### What you will do
Every record shown here needs to be repeated exactly.
[Opening Excerpted records section]
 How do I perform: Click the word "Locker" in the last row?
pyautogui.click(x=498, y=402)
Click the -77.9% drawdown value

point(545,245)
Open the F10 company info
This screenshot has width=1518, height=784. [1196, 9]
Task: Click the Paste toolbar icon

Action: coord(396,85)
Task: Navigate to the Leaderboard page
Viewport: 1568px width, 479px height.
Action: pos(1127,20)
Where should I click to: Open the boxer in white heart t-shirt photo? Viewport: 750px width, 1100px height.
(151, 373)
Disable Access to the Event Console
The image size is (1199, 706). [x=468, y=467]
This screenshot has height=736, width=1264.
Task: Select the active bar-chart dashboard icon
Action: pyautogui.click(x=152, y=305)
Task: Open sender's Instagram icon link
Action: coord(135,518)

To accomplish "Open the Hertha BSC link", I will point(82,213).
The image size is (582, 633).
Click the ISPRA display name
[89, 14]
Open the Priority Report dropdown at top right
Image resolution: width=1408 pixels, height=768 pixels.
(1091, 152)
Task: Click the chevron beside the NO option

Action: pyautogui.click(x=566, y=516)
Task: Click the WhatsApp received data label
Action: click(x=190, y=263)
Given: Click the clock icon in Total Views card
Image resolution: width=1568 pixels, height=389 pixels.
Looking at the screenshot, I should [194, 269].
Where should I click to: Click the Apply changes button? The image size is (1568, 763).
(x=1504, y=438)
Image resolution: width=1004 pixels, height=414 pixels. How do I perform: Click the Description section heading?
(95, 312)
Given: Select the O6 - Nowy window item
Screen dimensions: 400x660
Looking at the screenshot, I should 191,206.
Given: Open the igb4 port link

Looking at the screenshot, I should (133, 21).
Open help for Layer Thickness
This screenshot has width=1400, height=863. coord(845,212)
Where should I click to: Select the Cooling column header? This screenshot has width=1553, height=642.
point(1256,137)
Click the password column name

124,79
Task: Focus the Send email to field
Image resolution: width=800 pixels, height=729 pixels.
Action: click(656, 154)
[Closing Excerpted records section]
### Exercise result
 How do I perform: Click the word "Locker" in the last row?
pyautogui.click(x=498, y=402)
Click the -77.9% drawdown value

point(545,245)
Open the F10 company info
This screenshot has width=1518, height=784. [1196, 9]
Task: Click the Paste toolbar icon

Action: coord(396,85)
Task: Navigate to the Leaderboard page
Viewport: 1568px width, 479px height.
Action: pos(1127,20)
Where should I click to: Open the boxer in white heart t-shirt photo? Viewport: 750px width, 1100px height.
(151, 373)
Disable Access to the Event Console
The image size is (1199, 706). [x=468, y=467]
This screenshot has height=736, width=1264.
Task: Select the active bar-chart dashboard icon
Action: pyautogui.click(x=152, y=305)
Task: Open sender's Instagram icon link
Action: coord(135,518)

To accomplish "Open the Hertha BSC link", I will point(82,213).
The image size is (582, 633).
Click the ISPRA display name
[89, 14]
Open the Priority Report dropdown at top right
Image resolution: width=1408 pixels, height=768 pixels.
(1091, 152)
Task: Click the chevron beside the NO option

Action: pyautogui.click(x=566, y=516)
Task: Click the WhatsApp received data label
Action: click(x=190, y=263)
Given: Click the clock icon in Total Views card
Image resolution: width=1568 pixels, height=389 pixels.
Looking at the screenshot, I should [194, 269].
Where should I click to: Click the Apply changes button? The image size is (1568, 763).
(x=1504, y=438)
Image resolution: width=1004 pixels, height=414 pixels. How do I perform: Click the Description section heading?
(95, 312)
Given: Select the O6 - Nowy window item
Screen dimensions: 400x660
Looking at the screenshot, I should 191,206.
Given: Open the igb4 port link

Looking at the screenshot, I should (133, 21).
Open help for Layer Thickness
This screenshot has width=1400, height=863. coord(845,212)
Where should I click to: Select the Cooling column header? This screenshot has width=1553, height=642.
point(1256,137)
Click the password column name

124,79
Task: Focus the Send email to field
Image resolution: width=800 pixels, height=729 pixels.
Action: click(656, 154)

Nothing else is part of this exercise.